Interbreeding Threatens Rare Species, Experts Say

December 26, 2002

Throughout the forests of its Pacific Northwest home, the spotted owl, listed as a threatened species, is facing a new challenge.

An interloper from the Midwest, the barred owl, has moved in and the birds are interbreeding—creating fertile, hybrid "sparred owls."

"It's a nasty situation," said Susan Haig, a wildlife ecologist at the U.S. Geological Survey in Corvallis, Ore. The spotted and sparred owls are hard to tell apart, and hybrids are not protected under the Endangered Species Act. "This could cause the extinction of the Northern spotted owl," she said.

Like an increasing number of creatures around the world, the barred owl may interbreed itself out of existence—and scientists and government agencies are taking notice.

When unrelated species meet and mate in the wild, it can create an ecological nightmare—especially if it involves endangered animals. When populations dip so low that every baby that's born—or hatched—counts, interbreeding can further limit reproductive success.

Some hybrids are born sterile, but that doesn't mean they don't cause other problems, explains Judith Rhymer, a conservation geneticist at the University of Maine. "It's still a conservation issue because parents are contributing less and less to the next generation," she said.

Although hybridization is a natural evolutionary process, "problems arise when it's human-caused," said Nina Fascione, vice president of species conservation for the Defenders of Wildlife.

Human Introductions

And that's the crux of the problem. Humans are bringing together animals that have never seen each other before, either through habitat destruction, the international pet trade—or travel.
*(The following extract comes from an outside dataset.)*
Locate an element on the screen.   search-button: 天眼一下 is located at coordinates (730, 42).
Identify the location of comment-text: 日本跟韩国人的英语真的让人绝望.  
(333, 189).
The owls are just such an example. "Barred owls may be invading because there's been so much deforestation from logging," Haig explains. Logging creates the more open environment that the newcomers prefer, and the owls continue to move as forests are leveled.

The endangered red wolf is another case in point. Hunting and habitat loss slowly decimated wolf populations until they finally went extinct in the wild in the 1980s.